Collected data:
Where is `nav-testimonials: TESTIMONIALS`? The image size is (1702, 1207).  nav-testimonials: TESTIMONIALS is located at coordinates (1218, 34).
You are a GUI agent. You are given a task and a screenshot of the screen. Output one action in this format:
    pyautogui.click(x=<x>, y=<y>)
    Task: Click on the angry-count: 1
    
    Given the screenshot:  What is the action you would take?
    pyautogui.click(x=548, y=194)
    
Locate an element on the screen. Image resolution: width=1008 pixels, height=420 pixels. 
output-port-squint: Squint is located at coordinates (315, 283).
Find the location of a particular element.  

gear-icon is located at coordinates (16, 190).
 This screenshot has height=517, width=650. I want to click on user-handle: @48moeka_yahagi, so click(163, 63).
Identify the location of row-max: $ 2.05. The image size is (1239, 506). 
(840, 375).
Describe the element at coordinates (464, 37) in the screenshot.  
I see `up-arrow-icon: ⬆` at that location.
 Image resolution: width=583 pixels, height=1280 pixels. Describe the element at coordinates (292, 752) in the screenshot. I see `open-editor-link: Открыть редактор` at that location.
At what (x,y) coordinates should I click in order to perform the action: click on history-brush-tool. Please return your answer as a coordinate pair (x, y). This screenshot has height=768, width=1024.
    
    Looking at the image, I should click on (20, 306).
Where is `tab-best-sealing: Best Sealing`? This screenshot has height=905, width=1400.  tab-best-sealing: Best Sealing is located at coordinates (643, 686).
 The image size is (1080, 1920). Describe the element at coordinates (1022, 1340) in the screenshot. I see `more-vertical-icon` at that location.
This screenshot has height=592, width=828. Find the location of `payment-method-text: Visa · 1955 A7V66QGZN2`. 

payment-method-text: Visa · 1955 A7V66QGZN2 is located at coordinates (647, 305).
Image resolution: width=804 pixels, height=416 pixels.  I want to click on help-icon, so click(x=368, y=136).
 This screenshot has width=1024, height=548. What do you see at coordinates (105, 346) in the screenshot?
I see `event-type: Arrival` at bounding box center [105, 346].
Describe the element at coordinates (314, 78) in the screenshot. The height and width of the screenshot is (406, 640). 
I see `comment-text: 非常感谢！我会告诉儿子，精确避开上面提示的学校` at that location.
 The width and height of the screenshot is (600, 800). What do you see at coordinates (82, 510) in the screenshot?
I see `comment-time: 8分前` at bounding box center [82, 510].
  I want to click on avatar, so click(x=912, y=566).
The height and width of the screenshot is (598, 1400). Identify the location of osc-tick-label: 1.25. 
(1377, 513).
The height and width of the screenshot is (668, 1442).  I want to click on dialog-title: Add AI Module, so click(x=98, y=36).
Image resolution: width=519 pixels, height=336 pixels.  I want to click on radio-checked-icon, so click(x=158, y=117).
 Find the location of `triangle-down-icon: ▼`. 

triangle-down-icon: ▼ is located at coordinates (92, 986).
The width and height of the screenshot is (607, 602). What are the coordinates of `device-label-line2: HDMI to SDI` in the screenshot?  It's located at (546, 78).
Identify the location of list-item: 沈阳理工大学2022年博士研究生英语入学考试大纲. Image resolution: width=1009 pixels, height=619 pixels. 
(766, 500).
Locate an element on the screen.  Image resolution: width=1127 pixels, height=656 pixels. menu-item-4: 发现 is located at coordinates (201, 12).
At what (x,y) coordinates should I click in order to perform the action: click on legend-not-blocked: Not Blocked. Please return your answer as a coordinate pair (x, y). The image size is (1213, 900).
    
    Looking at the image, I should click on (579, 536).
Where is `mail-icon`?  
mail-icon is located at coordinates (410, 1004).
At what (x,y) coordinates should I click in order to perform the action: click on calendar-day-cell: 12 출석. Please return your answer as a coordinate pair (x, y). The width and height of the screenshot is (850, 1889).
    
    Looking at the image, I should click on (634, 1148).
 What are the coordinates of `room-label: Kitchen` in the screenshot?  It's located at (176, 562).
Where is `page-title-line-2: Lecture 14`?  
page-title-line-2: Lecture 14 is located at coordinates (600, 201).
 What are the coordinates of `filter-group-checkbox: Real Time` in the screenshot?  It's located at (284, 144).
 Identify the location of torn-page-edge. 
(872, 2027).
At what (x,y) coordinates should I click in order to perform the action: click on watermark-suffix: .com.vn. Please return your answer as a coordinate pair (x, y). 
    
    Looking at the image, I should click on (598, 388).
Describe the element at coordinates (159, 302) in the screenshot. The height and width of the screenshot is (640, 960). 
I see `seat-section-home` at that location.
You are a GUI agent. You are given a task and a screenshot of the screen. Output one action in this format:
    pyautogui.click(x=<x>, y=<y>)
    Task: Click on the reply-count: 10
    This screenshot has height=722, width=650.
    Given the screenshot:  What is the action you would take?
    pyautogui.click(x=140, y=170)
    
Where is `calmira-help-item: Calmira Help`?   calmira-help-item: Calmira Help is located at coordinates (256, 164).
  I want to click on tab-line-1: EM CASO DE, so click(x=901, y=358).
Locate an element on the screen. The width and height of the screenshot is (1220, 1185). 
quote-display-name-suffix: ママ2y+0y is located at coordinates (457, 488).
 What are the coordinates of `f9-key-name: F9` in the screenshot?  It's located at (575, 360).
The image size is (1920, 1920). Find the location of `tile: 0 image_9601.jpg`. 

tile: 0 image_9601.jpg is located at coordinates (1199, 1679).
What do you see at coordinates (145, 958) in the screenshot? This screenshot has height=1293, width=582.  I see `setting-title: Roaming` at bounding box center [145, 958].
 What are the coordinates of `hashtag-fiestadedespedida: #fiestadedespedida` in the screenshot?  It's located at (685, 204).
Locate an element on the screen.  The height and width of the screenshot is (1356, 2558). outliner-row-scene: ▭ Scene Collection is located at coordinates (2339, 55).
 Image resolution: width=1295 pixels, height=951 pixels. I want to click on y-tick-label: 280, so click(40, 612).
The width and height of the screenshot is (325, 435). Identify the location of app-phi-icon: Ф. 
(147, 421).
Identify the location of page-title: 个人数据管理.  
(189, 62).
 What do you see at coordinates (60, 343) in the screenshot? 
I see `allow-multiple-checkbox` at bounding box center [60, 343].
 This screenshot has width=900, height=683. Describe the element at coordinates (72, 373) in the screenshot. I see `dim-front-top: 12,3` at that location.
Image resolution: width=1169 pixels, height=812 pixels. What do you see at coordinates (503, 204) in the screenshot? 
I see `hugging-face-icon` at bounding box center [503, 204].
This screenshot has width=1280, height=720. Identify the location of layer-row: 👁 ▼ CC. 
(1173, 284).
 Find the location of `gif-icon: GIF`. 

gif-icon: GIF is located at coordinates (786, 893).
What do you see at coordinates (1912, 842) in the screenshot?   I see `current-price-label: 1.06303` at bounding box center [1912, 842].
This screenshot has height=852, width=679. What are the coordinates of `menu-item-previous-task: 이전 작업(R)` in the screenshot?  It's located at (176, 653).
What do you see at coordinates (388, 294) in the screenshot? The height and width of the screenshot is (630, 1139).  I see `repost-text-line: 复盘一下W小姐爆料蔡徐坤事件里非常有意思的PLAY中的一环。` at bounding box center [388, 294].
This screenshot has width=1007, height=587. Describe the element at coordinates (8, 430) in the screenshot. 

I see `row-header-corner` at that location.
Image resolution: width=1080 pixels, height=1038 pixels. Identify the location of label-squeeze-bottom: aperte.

**Your instructions:** Return, word for word, the lines from the one containing "Identify the location of torn-page-edge." through the one containing "pyautogui.click(x=140, y=170)", both included.

**Exercise output:**
 Identify the location of torn-page-edge. 
(872, 2027).
At what (x,y) coordinates should I click in order to perform the action: click on watermark-suffix: .com.vn. Please return your answer as a coordinate pair (x, y). 
    
    Looking at the image, I should click on (598, 388).
Describe the element at coordinates (159, 302) in the screenshot. The height and width of the screenshot is (640, 960). 
I see `seat-section-home` at that location.
You are a GUI agent. You are given a task and a screenshot of the screen. Output one action in this format:
    pyautogui.click(x=<x>, y=<y>)
    Task: Click on the reply-count: 10
    This screenshot has height=722, width=650.
    Given the screenshot:  What is the action you would take?
    pyautogui.click(x=140, y=170)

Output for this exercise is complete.